Rather than asking music fans to brand themselves as thieves, the music
industry could be welcoming them back into the fold as customers. Five bucks a
month doesn't sound like much, but it would be pure profit for the labels. No
CDs to ship, no online retailers to cut in on the deal, no payola to radio
conglomerates, no percentage to KaZaA or anyone else.
Best of all, it's an evergreen revenue stream - money that would just keep
coming during good times and bad.
It has been done before. This is essentially how songwriters brought broadcast
radio in from the copyright cold. Radio stations step up, pay blanket fees and
in return get to play whatever music they like.
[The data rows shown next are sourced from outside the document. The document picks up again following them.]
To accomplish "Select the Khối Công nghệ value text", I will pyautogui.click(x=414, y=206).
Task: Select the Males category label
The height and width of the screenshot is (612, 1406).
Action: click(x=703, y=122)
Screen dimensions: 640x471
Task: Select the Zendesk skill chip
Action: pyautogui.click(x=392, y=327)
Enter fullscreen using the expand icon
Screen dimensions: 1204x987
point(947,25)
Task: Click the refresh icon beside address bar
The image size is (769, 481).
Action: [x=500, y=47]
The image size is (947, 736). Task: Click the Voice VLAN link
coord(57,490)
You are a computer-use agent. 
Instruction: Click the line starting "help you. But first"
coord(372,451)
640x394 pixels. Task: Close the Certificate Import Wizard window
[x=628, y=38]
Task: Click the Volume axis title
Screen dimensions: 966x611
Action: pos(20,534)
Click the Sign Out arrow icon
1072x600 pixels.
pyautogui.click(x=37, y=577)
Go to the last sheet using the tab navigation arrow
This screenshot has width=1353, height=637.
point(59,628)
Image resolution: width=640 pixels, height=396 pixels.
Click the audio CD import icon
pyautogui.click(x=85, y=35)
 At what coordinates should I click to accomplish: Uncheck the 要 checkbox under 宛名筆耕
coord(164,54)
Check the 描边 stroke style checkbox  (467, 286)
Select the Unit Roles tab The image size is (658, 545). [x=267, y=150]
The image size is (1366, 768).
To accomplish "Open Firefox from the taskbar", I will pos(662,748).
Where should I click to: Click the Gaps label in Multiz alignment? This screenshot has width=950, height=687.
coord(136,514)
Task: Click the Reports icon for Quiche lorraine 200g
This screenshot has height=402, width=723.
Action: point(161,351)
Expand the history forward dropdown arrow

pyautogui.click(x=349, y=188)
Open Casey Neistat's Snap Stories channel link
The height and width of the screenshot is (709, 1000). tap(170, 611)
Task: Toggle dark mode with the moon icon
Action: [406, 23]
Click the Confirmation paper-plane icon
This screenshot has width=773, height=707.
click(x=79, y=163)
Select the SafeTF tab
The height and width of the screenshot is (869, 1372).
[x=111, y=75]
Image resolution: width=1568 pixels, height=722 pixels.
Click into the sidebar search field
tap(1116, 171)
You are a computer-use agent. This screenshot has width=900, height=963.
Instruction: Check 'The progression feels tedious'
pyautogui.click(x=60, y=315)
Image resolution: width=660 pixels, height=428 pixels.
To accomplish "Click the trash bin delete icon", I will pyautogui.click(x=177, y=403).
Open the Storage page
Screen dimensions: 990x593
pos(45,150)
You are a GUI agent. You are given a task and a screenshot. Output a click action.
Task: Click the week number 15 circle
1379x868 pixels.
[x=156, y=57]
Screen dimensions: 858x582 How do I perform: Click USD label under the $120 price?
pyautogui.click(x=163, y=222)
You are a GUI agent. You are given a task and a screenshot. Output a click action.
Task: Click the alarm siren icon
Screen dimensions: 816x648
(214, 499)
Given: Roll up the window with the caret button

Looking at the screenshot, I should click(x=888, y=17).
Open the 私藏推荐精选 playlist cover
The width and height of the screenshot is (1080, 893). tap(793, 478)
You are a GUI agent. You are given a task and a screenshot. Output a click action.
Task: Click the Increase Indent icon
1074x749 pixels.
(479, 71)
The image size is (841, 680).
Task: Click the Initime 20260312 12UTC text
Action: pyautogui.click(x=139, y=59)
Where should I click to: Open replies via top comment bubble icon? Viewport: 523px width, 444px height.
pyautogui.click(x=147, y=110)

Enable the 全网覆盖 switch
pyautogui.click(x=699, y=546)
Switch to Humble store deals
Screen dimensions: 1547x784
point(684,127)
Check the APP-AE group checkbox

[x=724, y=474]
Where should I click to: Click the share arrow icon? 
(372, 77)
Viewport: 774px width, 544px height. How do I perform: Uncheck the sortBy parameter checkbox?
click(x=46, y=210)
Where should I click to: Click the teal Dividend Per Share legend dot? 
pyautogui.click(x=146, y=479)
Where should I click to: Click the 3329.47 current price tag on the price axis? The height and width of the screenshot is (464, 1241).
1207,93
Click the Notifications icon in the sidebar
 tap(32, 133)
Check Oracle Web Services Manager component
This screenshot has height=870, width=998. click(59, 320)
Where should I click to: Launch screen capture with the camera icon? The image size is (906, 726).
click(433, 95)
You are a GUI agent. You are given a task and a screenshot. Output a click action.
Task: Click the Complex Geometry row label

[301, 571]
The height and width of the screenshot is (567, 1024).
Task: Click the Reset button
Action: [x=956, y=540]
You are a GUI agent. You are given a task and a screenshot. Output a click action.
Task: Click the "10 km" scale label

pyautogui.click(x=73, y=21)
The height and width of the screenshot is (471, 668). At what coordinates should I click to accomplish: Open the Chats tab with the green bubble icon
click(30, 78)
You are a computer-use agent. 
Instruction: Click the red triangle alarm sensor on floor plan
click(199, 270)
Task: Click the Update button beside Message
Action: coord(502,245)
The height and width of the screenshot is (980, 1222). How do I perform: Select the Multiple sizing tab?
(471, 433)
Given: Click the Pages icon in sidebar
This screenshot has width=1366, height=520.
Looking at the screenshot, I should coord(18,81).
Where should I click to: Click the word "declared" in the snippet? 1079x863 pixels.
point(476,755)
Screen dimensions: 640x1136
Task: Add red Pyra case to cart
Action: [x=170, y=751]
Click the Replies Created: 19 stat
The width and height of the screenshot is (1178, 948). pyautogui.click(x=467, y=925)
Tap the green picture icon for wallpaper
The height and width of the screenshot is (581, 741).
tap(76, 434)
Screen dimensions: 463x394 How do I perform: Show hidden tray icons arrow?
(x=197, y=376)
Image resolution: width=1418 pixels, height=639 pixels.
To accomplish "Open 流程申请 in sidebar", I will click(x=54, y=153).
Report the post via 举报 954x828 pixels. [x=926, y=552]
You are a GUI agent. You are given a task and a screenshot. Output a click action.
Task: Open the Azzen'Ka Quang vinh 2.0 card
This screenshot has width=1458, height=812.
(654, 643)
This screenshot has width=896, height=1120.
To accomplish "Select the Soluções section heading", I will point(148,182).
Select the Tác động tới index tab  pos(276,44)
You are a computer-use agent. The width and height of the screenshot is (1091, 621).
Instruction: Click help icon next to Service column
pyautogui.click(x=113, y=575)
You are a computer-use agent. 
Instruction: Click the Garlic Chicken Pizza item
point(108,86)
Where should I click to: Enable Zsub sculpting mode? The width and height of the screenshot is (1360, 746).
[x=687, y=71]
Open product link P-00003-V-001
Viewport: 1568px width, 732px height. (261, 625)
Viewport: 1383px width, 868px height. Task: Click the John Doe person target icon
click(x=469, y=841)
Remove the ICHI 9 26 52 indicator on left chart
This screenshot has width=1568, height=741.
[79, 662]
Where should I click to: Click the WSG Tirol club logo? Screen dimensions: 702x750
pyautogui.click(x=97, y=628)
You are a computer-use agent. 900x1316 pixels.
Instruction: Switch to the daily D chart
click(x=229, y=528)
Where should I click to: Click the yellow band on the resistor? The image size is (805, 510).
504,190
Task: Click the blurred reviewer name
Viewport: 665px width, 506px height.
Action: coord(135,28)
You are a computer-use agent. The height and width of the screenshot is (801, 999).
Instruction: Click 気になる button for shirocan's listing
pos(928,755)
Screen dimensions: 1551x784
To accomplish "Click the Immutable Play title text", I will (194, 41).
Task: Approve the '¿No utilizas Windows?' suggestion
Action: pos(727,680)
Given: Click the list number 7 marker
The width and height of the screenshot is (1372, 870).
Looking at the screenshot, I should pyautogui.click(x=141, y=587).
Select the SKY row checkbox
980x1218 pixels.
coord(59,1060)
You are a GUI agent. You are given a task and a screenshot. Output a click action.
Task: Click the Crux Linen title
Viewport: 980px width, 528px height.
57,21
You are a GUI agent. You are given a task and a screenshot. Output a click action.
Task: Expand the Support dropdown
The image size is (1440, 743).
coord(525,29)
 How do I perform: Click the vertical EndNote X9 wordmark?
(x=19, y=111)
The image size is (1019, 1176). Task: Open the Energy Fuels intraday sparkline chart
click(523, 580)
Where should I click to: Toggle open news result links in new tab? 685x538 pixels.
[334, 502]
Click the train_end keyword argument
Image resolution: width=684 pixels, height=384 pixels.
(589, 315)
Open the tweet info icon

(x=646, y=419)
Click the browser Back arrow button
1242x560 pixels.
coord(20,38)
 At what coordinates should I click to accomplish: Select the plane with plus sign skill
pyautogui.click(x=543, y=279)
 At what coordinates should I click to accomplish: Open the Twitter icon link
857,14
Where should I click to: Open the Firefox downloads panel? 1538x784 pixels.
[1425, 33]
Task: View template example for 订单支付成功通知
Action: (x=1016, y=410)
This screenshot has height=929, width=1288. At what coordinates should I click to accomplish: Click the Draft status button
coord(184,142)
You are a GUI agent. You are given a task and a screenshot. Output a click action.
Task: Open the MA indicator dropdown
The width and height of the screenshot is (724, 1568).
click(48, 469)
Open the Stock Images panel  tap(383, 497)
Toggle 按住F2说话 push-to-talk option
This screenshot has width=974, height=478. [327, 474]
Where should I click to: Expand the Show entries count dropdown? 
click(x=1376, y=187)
Today, the performing-rights
societies like ASCAP and BMI collect the money and pay out millions annually
to their artists.
It's easy to predict the industry's excuses: "We don't have all the rights."
"Antitrust law prevents us from acting together." "What about my cut of the
Puh-leeze. You tell us your industry's on the brink of extinction: It's time
to do something daring, not suicidal.
The labels can create a new business model that will serve as an example to
other copyright owners. After all, it's no more radical than their threatening
millions of Americans - customers - with ruinous litigation. What court or
regulator is going to get in the way of a new approach that turns fans back
into customers? Especially if the labels decide to offer a piece of the pie to
artists - the only group with a credible claim to victimhood, even if most of
their victimization has come at the labels' hands.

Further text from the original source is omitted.